The B-SNIP consortium, which also includes Harvard University, Yale University, the University of Chicago, and the University of Georgia, published its findings online in the American Journal of Psychiatry.
“In the end, we found the term ‘psychosis’ might actually describe a number of unique psychiatric disorders, just as the term ‘congestive heart failure’ might describe a range of cardiac, renal, and pulmonary disorders, each having distinctive mechanisms and treated with specific remedies,” said Dr. Elena Ivleva, Assistant Professor of Psychiatry and the study co-leader at UT Southwestern.
Considerable evidence has shown that a symptom-based diagnosis of psychotic illness incompletely captures biologically meaningful differentiations, often resulting in less-than-satisfactory treatments.
In the study, participants submitted to various cognitive, eye-tracking movement, and electroencephalography (EEG) tests as well as several modalities of magnetic resonance imaging (MRI). The group included psychotic individuals, their first-degree relatives, and a control group of subjects. Analysis of the results of the biomarker battery in 1,872 of those tested demonstrated three distinct clusters, or biotypes, of psychoses:
• Biotype 1 was the most impaired group, demonstrating poor cognition and eye-tracking capabilities, and the most brain tissue damage, primarily distributed over frontal, temporal and parietal regions of the brain. Although all of the usual psychosis diagnoses appear in Biotype 1, there was a slight predominance (59 percent) of schizophrenia cases in this most impaired biotype, and they tended to have more severe psychotic symptoms (hallucinations and delusions) than the other groups.
• Biotype 2 demonstrated cognitive impairment and poor eye-tracking, but exhibited high brain wave response as measured by EEG, something neuroscientists often call “noisy brain.” These individuals are often rated as over stimulated, hyperactive, or hypersensitive. Biotype 2 also had gray matter loss in frontal and temporal regions, but less than that found in Biotype 1. Biotype 2 cases also had worse scores on mood scales, such as depression and mania.
• Biotype 3 was the least impaired, with near-normal evaluations of cognition, EEG function, and brain structure. Their symptoms were of moderate severity. Subjects in this group were slightly more likely to be diagnosed with bipolar disorder (60 percent).
“What’s puzzling and fascinating at the same time is that all three biologically driven disease constructs, or biotypes, might be clinically diagnosed as having schizophrenia, schizoaffective, or bipolar disorder,” said Dr. Tamminga, who holds the Lou and Ellen McGinley Distinguished Chair in Psychiatric Research, and the Communities Foundation of Texas, Inc.
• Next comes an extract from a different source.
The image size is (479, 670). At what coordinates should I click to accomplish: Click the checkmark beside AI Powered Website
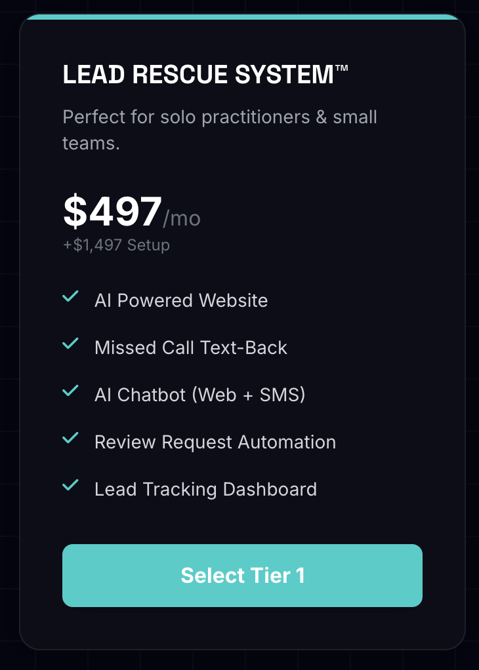click(71, 296)
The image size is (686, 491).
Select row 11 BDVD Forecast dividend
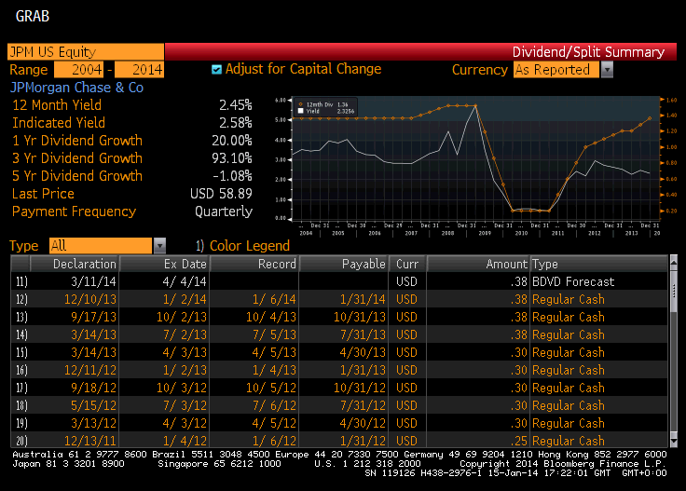336,281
Chair in Brain Science.
“There are multiple examples in other fields of medicine where use of biomarkers has led to a distinction of unique diseases that overlap in their symptom presentations,” said Dr. Tamminga. “Hopefully, this neurobiological examination of severe mental illness will lead to more precise, biologically meaningful diagnoses and novel treatments.”
Dr. John Sweeney, Adjunct Professor of Psychiatry and Pediatrics at UT Southwestern, was a Co-Principal Investigator. Dr. Sweeney holds the Townsend Distinguished Chair in Research on Autism Spectrum Disorders.
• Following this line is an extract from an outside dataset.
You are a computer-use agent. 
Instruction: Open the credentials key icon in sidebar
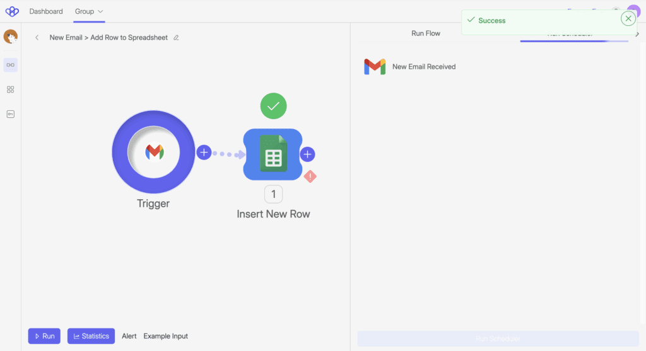click(11, 114)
B-SNIP was funded by the National Institute of Mental Health, (NIMH) and is part of the NIMH Research Domain Criteria (RDoC) initiative, which aims to develop the fundamental data for basing psychiatric diagnoses on biological characteristics, instead of merely on clinical symptoms. The goal is to develop a framework for modeling mechanisms of brain diseases.
UT Southwestern recently established the Peter O’Donnell Jr. Brain Institute, a comprehensive initiative dedicated to better understanding the basic molecular workings of the brain and applying these discoveries to the prevention and treatment of brain diseases and injuries.